Si l’entente est le principal outil juridique pour lutter contre les entreprises criminelles dans les pays de common law, la majeure partie des pays de droit romain préfèrent le concept juridique de la répression de la participation aux activités d’une association (organisation ou groupe) criminelle. Cette infraction est qualifiée d’association de malfaiteurs. Ces dispositions pénales sont fondées sur les articles 265-268 du Code de procédure pénale de la France de 1810 (Calderoni, 2010). La participation d’un prévenu ou d’un accusé à une organisation criminelle constitue l’infraction, plutôt que l’accord entre membres de l’organisation ou la planification d’une infraction avec d’autres, ce qui représente le point central de l’entente.
Clarification de la terminologie : prévenu et accusé
Il ne faut pas confondre la notion d’accusé avec celle de prévenu. Dans de nombreux pays francophones, le prévenu est une personne qui fait l’objet de poursuites devant le tribunal correctionnel pour répondre d’un délit ou d’un crime correctionnalisé. Un accusé, en revanche, est une personne renvoyée par les autorités judiciaires, telle que la chambre des mises en accusation de la cour d’appel, devant une cour d’assises pour répondre d’un crime (Justice en Ligne, 2009).
Pour ce qui est à la fois de l’entente et de l’association de malfaiteurs, la participation au groupe ou la planification de l’infraction constitue une infraction distincte de toutes les infractions perpétrées ultérieurement.
Intention de participer aux activités du groupe criminel et connaissance du but visé
Comme dans le cas de l’entente, il existe des différences entre les nations pour ce qui est de la portée de leurs lois réprimant l’association de malfaiteurs, même si dans chaque cas la participation à un groupe criminel est l’élément central plutôt qu’un accord spécifique en vue de la commission d’une infraction. Les éléments constitutifs de l’infraction d’association de malfaiteurs exigent que l’accusé ou le prévenu ait l’intention de faire partie du groupe criminel ou de prendre part à ses activités en étant conscient, à minima, des buts généraux du groupe.
Lorsque la participation se rapporte à d’autres activités non-criminelles du groupe criminel organisé, il faut que l’accusé ou le prévenu ait eu connaissance du fait que cette participation allait contribuer à la réalisation du dessein criminel. Il peut s’agir de personnes qui commettent une infraction criminelle dans la poursuite de la réalisation des buts du groupe criminel organisé ou au nom de ce dernier, mais également d’individus qui gèrent des opérations légitimes de première ligne pour soutenir un groupe criminel organisé ou qui lui fournissent des services, notamment en tenant sa comptabilité, tout en ayant conscience que cette conduite contribue à la réalisation des objectifs criminels du groupe. Par conséquent, l’association avec un groupe ayant un objectif criminel génère une responsabilité pénale. Le tableau 2.2 résume les éléments importants de l’association de malfaiteurs, même s’il existe certaines différences entre les lois de chaque pays.
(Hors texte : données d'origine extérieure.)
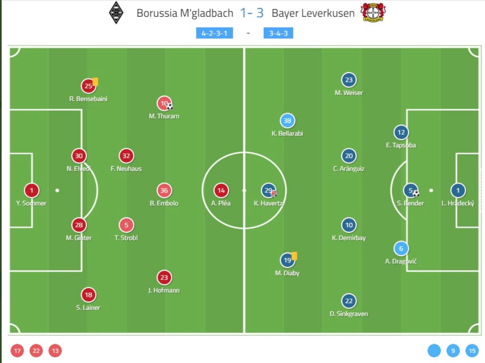Image resolution: width=485 pixels, height=363 pixels.
Task: Click L. Hrádecký's goalkeeper marker
Action: point(458,190)
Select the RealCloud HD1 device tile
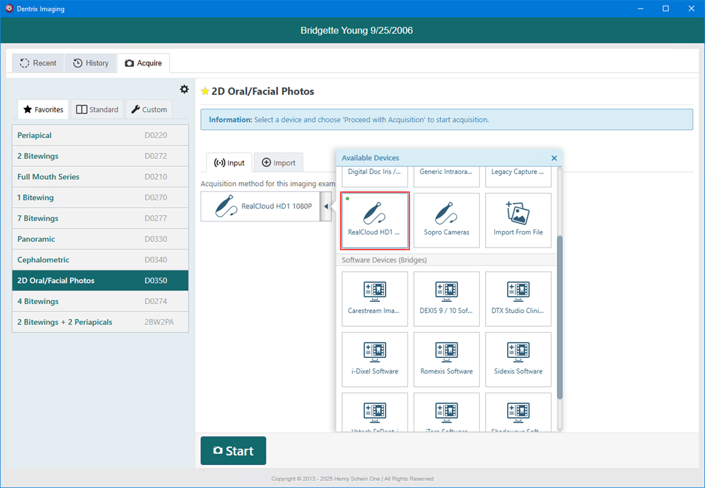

Convention contre la criminalité organisée | Éléments physiques (actus reus) |
Éléments psychologiques ( mens rea) |
Article 5, paragr. 1(a) (ii) a | Par un acte ou une omission, prendre une part active à des activités criminelles du groupe criminel organisé | L’acte ou l’omission est intentionnel et entrepris en toute conscience de la nature criminelle du groupe ou de ses activités ou objectifs criminels |
Article 5, paragr. 1(a) (ii) b | TPar un acte ou une omission, prendre une part active à d’autres activités (non-criminelles) du groupe criminel organisé | L’acte ou l’omission est intentionnel et entrepris en connaissance du fait que la participation contribuera à la réalisation du but criminel |
Dans les pays de droit romain, les infractions liées à la participation à une association de malfaiteurs jouent un rôle similaire à celui que jouent les infractions d’entente dans les pays de common law. Au cours de ces dernières années, quelques pays appartenant aux deux traditions juridiques ont adopté des lois réprimant aussi bien l’entente que l’association de malfaiteurs en tant que méthode pour lutter contre les groupes criminels organisés, comme analysé ci-dessous de manière plus détaillée. Bon nombre de pays ont restreint leur utilisation à certaines formes d’infractions graves (Calderoni, 2012 ; Hauck et Peterke, 2016 ; Sergi, 2014).